Early-diagenetic aluminophosphate minerals (mainly florencite) are ubiquitous in ancient (Archean to Cretaceous) marine-deposited sandstones. The crystals are >10 μm in diameter and are mostly associated with thin coatings or pockets of detrital clay particles lining quartz grain surfaces. Aluminophosphate crystals are also found in altered detrital aluminosilicate grains (e.g. feldspar).

The aluminophosphate minerals precipitated in sands deposited in shallow marine environments. Diagenetic textures and the presence of structural sulfate in the aluminophosphate minerals suggest that the authigenic crystals formed shortly after deposition, probably in the zones of sulfate reduction and methanogenesis. The aluminophosphate minerals formed as the concentrations of phosphate in the pore water increased and phosphate combined with various cations (e.g. calcium, barium, rare earth elements) to precipitate at sites of aluminum availability (e.g. detrital clay particles and aluminosilicate grains).

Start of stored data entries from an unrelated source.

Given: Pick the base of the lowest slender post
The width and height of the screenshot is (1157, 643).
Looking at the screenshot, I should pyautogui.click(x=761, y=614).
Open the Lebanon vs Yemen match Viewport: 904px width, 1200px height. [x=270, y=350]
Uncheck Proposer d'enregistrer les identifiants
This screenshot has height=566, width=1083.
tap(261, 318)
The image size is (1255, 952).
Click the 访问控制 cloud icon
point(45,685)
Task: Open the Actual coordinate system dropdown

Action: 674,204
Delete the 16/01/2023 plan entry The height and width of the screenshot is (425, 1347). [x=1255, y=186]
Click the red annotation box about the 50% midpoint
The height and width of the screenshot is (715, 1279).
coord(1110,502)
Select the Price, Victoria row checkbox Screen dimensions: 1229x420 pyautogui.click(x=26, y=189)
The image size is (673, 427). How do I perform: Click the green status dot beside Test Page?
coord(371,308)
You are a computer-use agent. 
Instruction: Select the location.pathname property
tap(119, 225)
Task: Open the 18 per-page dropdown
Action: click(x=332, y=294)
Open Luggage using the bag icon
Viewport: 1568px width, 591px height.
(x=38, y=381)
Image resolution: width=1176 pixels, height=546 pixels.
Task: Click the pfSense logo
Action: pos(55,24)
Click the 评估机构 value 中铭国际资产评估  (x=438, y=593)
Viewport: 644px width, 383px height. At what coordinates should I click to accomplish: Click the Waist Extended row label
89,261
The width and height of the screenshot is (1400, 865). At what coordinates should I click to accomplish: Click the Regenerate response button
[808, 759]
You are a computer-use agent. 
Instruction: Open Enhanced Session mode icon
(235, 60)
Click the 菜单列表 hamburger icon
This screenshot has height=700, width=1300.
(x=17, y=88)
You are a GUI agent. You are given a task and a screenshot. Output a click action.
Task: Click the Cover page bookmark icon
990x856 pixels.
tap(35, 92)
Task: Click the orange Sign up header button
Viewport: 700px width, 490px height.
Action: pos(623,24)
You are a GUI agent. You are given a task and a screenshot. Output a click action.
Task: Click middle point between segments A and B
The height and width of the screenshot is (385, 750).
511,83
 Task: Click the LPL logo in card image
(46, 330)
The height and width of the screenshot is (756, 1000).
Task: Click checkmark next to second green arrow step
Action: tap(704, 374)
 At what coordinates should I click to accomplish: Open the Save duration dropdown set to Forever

Although the aluminophosphate minerals are volumetrically minor constituents (<0.05 wt%), the authigenic crystals, which are present in >90% of samples studied, are spatially and temporally widespread in ancient Australian sandstones. Burial flux estimates show that phosphorus is removed at a rate of ~5.6 × 10^-7g/cm²-yr. This value suggests that aluminophosphate precipitation was probably an important sink for oceanic phosphorus in the past, and possibly significant in present-day coastal environments. The discovery of the magnitude of the authigenic aluminophosphate sink has implications for models of the marine phosphorus cycle.